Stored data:

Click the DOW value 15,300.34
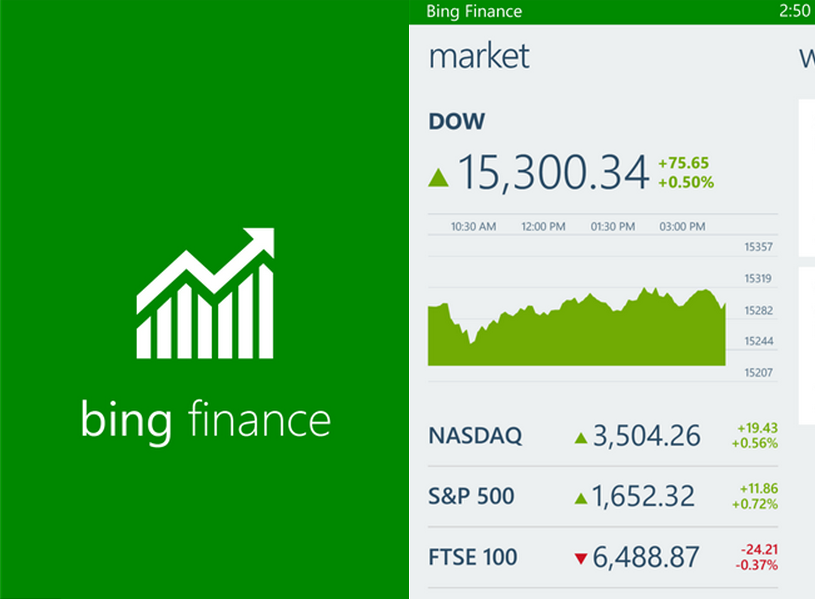 553,173
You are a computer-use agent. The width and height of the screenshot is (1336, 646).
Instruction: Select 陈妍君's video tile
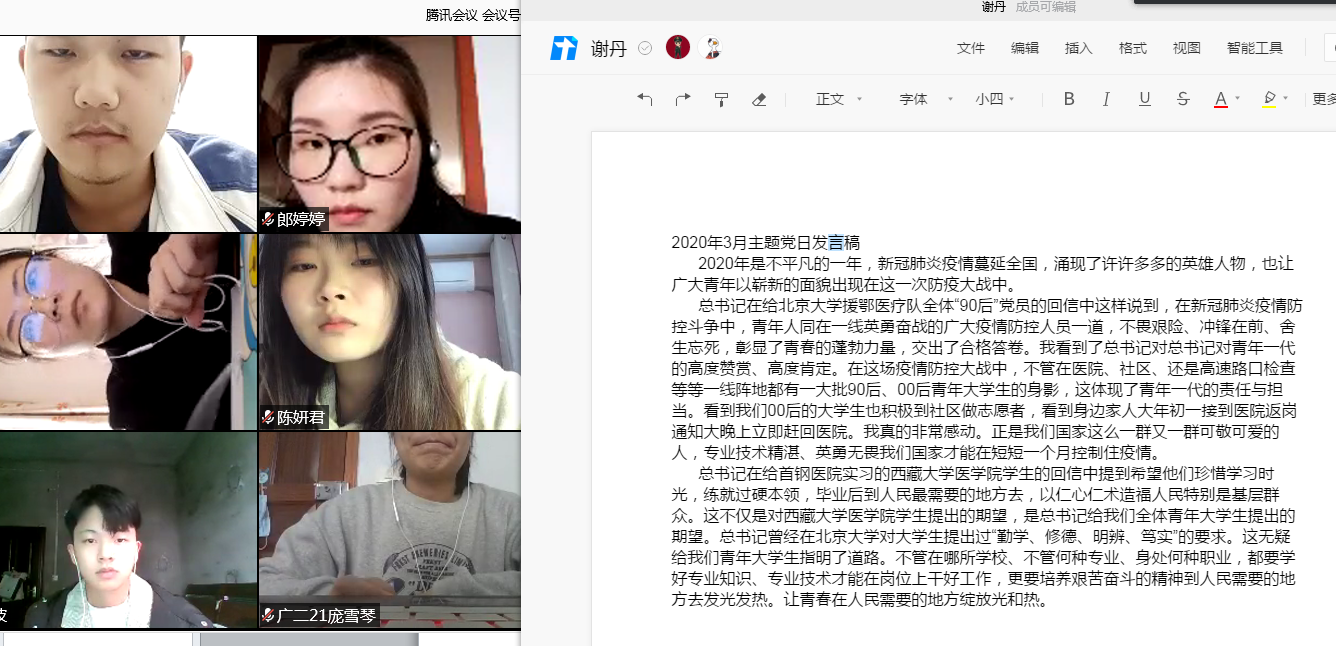pyautogui.click(x=390, y=331)
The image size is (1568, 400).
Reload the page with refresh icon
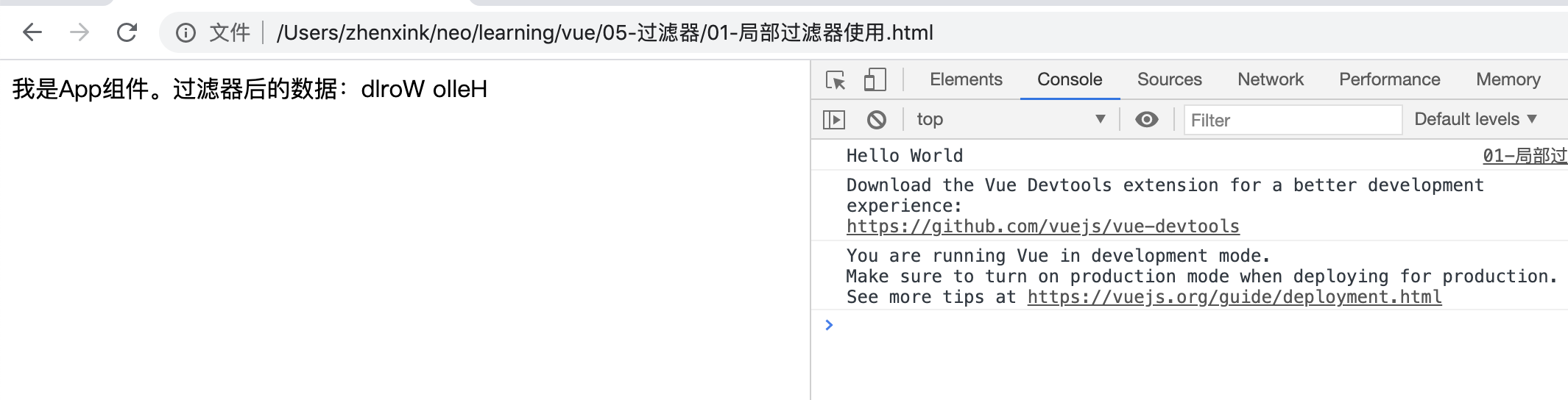127,32
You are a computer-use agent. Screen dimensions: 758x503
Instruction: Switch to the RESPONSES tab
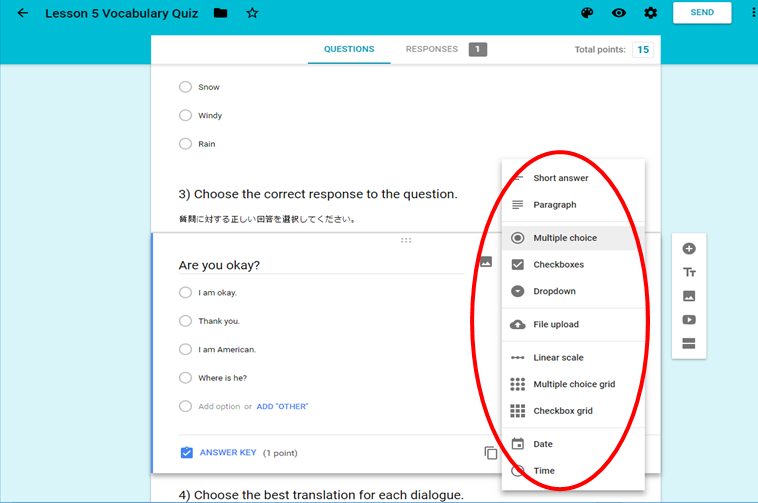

§ **PROBLEM STATEMENT**: Only the text of the entries belongs in the answer, copied exactly; the pictures stay out.

§ **TASK RESPONSE**:
Click the DOW value 15,300.34
 553,173
You are a computer-use agent. The width and height of the screenshot is (1336, 646).
Instruction: Select 陈妍君's video tile
pyautogui.click(x=390, y=331)
The image size is (1568, 400).
Reload the page with refresh icon
127,32
You are a computer-use agent. Screen dimensions: 758x503
Instruction: Switch to the RESPONSES tab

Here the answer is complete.